— Items from a dataset —
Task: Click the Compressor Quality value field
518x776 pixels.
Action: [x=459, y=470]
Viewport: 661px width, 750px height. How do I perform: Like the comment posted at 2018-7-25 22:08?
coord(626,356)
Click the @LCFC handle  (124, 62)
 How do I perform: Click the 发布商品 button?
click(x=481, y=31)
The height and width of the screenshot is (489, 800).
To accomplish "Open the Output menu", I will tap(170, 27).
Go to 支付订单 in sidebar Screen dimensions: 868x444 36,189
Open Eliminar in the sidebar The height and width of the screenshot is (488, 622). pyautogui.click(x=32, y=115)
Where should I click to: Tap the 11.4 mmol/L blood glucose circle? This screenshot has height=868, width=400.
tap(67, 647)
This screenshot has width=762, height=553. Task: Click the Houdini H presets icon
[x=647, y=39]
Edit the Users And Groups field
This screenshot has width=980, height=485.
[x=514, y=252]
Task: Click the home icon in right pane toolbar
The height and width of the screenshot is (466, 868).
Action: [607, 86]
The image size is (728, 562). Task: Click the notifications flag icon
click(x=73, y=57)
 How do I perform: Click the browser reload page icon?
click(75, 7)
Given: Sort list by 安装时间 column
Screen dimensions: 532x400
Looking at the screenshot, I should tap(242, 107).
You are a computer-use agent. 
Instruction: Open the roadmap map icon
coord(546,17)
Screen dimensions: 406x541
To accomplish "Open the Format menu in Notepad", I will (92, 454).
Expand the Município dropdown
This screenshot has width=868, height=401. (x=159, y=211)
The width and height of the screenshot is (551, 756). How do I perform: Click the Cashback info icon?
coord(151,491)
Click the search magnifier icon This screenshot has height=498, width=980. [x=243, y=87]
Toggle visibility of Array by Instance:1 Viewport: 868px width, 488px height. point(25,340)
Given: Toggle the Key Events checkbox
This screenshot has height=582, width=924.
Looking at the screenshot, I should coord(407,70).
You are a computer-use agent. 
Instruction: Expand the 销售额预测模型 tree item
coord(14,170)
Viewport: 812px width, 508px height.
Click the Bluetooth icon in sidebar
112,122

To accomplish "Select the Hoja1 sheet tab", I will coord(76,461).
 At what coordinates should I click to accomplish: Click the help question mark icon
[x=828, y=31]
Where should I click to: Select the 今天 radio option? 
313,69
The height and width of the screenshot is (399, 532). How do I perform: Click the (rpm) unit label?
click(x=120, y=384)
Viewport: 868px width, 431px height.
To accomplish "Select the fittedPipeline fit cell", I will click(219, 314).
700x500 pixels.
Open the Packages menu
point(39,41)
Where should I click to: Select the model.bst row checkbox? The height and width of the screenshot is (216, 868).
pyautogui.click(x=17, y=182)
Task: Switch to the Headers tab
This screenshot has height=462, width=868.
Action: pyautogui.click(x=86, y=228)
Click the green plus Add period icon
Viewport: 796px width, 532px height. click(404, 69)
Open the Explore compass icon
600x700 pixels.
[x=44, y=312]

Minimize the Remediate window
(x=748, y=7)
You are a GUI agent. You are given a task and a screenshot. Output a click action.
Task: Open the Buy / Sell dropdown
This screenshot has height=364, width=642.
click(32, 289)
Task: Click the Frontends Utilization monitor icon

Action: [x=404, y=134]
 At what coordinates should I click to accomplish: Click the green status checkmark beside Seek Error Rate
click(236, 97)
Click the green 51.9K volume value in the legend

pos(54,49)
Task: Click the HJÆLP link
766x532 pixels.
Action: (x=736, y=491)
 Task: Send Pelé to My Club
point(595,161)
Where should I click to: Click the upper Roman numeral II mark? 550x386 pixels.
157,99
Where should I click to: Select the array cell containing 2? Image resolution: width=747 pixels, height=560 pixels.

— What is needed —
Nothing added, nothing dropped: copy the data above.

— Solution to the exercise —
Task: Click the Compressor Quality value field
518x776 pixels.
Action: [x=459, y=470]
Viewport: 661px width, 750px height. How do I perform: Like the comment posted at 2018-7-25 22:08?
coord(626,356)
Click the @LCFC handle  (124, 62)
 How do I perform: Click the 发布商品 button?
click(x=481, y=31)
The height and width of the screenshot is (489, 800).
To accomplish "Open the Output menu", I will tap(170, 27).
Go to 支付订单 in sidebar Screen dimensions: 868x444 36,189
Open Eliminar in the sidebar The height and width of the screenshot is (488, 622). pyautogui.click(x=32, y=115)
Where should I click to: Tap the 11.4 mmol/L blood glucose circle? This screenshot has height=868, width=400.
tap(67, 647)
This screenshot has width=762, height=553. Task: Click the Houdini H presets icon
[x=647, y=39]
Edit the Users And Groups field
This screenshot has width=980, height=485.
[x=514, y=252]
Task: Click the home icon in right pane toolbar
The height and width of the screenshot is (466, 868).
Action: [607, 86]
The image size is (728, 562). Task: Click the notifications flag icon
click(x=73, y=57)
 How do I perform: Click the browser reload page icon?
click(75, 7)
Given: Sort list by 安装时间 column
Screen dimensions: 532x400
Looking at the screenshot, I should tap(242, 107).
You are a computer-use agent. 
Instruction: Open the roadmap map icon
coord(546,17)
Screen dimensions: 406x541
To accomplish "Open the Format menu in Notepad", I will (92, 454).
Expand the Município dropdown
This screenshot has width=868, height=401. (x=159, y=211)
The width and height of the screenshot is (551, 756). How do I perform: Click the Cashback info icon?
coord(151,491)
Click the search magnifier icon This screenshot has height=498, width=980. [x=243, y=87]
Toggle visibility of Array by Instance:1 Viewport: 868px width, 488px height. point(25,340)
Given: Toggle the Key Events checkbox
This screenshot has height=582, width=924.
Looking at the screenshot, I should coord(407,70).
You are a computer-use agent. 
Instruction: Expand the 销售额预测模型 tree item
coord(14,170)
Viewport: 812px width, 508px height.
Click the Bluetooth icon in sidebar
112,122

To accomplish "Select the Hoja1 sheet tab", I will coord(76,461).
 At what coordinates should I click to accomplish: Click the help question mark icon
[x=828, y=31]
Where should I click to: Select the 今天 radio option? 
313,69
The height and width of the screenshot is (399, 532). How do I perform: Click the (rpm) unit label?
click(x=120, y=384)
Viewport: 868px width, 431px height.
To accomplish "Select the fittedPipeline fit cell", I will click(219, 314).
700x500 pixels.
Open the Packages menu
point(39,41)
Where should I click to: Select the model.bst row checkbox? The height and width of the screenshot is (216, 868).
pyautogui.click(x=17, y=182)
Task: Switch to the Headers tab
This screenshot has height=462, width=868.
Action: pyautogui.click(x=86, y=228)
Click the green plus Add period icon
Viewport: 796px width, 532px height. click(404, 69)
Open the Explore compass icon
600x700 pixels.
[x=44, y=312]

Minimize the Remediate window
(x=748, y=7)
You are a GUI agent. You are given a task and a screenshot. Output a click action.
Task: Open the Buy / Sell dropdown
This screenshot has height=364, width=642.
click(32, 289)
Task: Click the Frontends Utilization monitor icon

Action: [x=404, y=134]
 At what coordinates should I click to accomplish: Click the green status checkmark beside Seek Error Rate
click(236, 97)
Click the green 51.9K volume value in the legend

pos(54,49)
Task: Click the HJÆLP link
766x532 pixels.
Action: (x=736, y=491)
 Task: Send Pelé to My Club
point(595,161)
Where should I click to: Click the upper Roman numeral II mark? 550x386 pixels.
157,99
Where should I click to: Select the array cell containing 2? Image resolution: width=747 pixels, height=560 pixels.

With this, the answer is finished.